A while back I saw a buff, college-age guy running through town in his bare feet. At first I thought he was crazy, but after reading this book I now think he's part of the "barefoot running" craze described by Christopher McDougall in his new best seller. For most people, "barefoot" does not mean no more expensive shoes. Devotees shell out over 0 for a pair of minimalist kickers that simulate bare feet but offer protection, like the Vibram FiveFingers or Nike Free. At our local running store there's a three week wait for such foot gloves.

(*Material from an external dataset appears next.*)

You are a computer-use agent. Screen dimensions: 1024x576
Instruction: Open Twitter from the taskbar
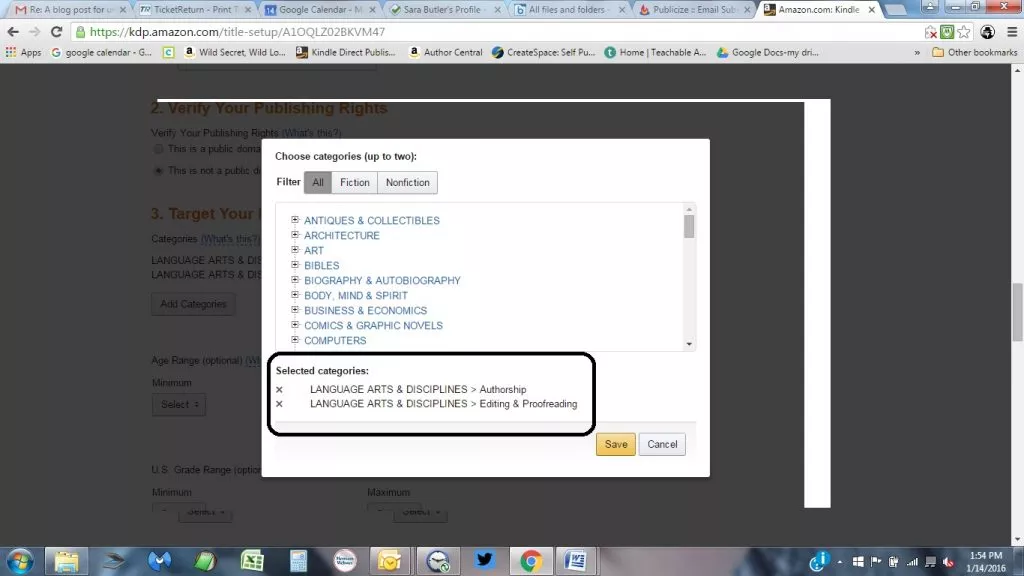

McDougall traveled to the remote and reclusive Tarahumara Indians ("a near-mythical tribe of Stone Age superathletes") in the Copper Canyons of Mexico. They run for hundreds of miles with almost nothing on their feet, eat a simple diet, and according to McDougall enjoy extraordinarily good mental, spiritual, and physical health. In fact, the Tarahumara, who have no written language or monetary system, were badly exploited by marketers like Rick Fisher when they participated in the 1992 and 1994 Leadville 100 mile trail runs. In 1992, the 52 year-old Tarahumara named Victoriano Churro bested the field. When they figured out how they were being used and abused, after 1994 they retreated to their isolated enclaves and never returned to Leadville. In the end, McDougall, and an equally elusive and mysterious Caballo Blanco, took "the greatest race the world has never seen" to the Copper Canyons, where a handful of oddball-elite runners joined the Tarahumara on their own turf and raced 50 miles for the pure joy of it.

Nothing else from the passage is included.